Abstract Glioma is the most common primary cancer of central nervous system due to its rapid proliferation and high lethality. In this study, a novel poloxamer 188 ‐based drug delivery system, poloxamer 188 ‐poly(1,4,8‐trioxaspiro[4.6]undecan‐9‐one)‐poly(1,3‐dioxan‐2‐one) nanoparticles (P188TT NPs) were developed. The 1 H NMR, Raman and FITC spectra demonstrated that P188TT copolymer was successfully synthesized. The critical micelle concentration (CMC) measurement showed that P188TT NPs had a low CMC. The characterization and bio‐safety assessment verified that P188TT NPs had the appropriate size, zeta potential, good stability, and ideal bio‐safety. In addition, the curcumin‐loaded P188TT NPs (Cur/P188TT NPs) were fabricated and then analyzed by differential scanning calorimeter (DSC) and thermalgravimetric analysis (TGA). The in vitro release study displayed that the release rate of Cur from Cur/P188TT NPs in pH 6.8 was appreciably faster than that in pH 7.4. The tissue distribution study showed that these NPs had good brain‐targeting efficiency.
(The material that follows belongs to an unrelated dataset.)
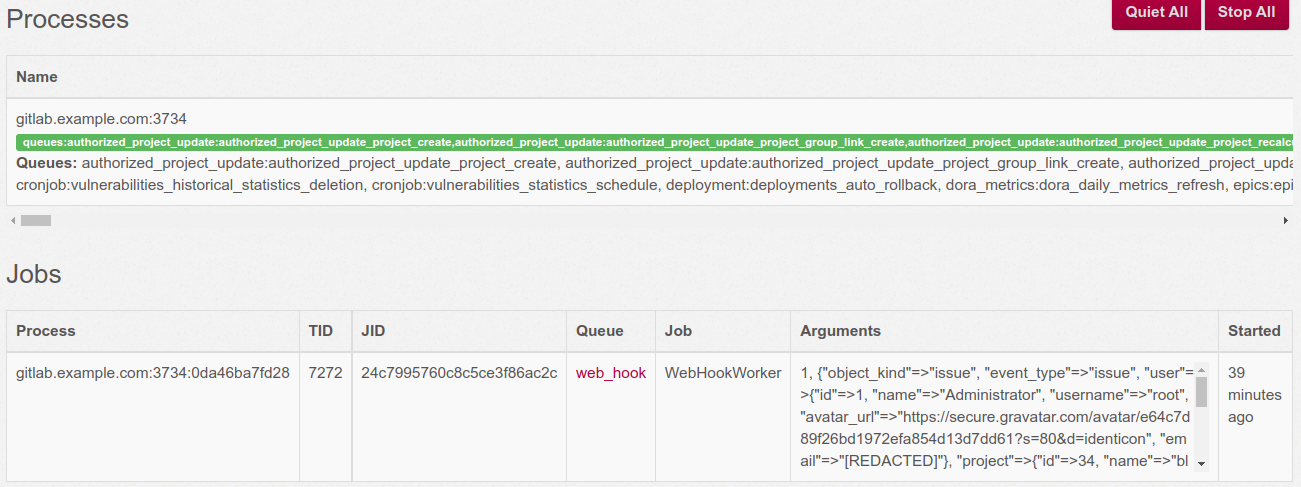Click the TID value 7272
The image size is (1301, 487).
pyautogui.click(x=325, y=373)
The cellular uptake assay suggested that P188TT NPs could promote the uptake of Cur in glioma cells. The MTT tests indicated that P188TT NPs could increase the anti‐tumor activity of encapsulated drugs. Therefore, P188TT NPs showed potential as a brain targeting nano‐carrier for glioma therapy, which required further validation in glioma models in vivo.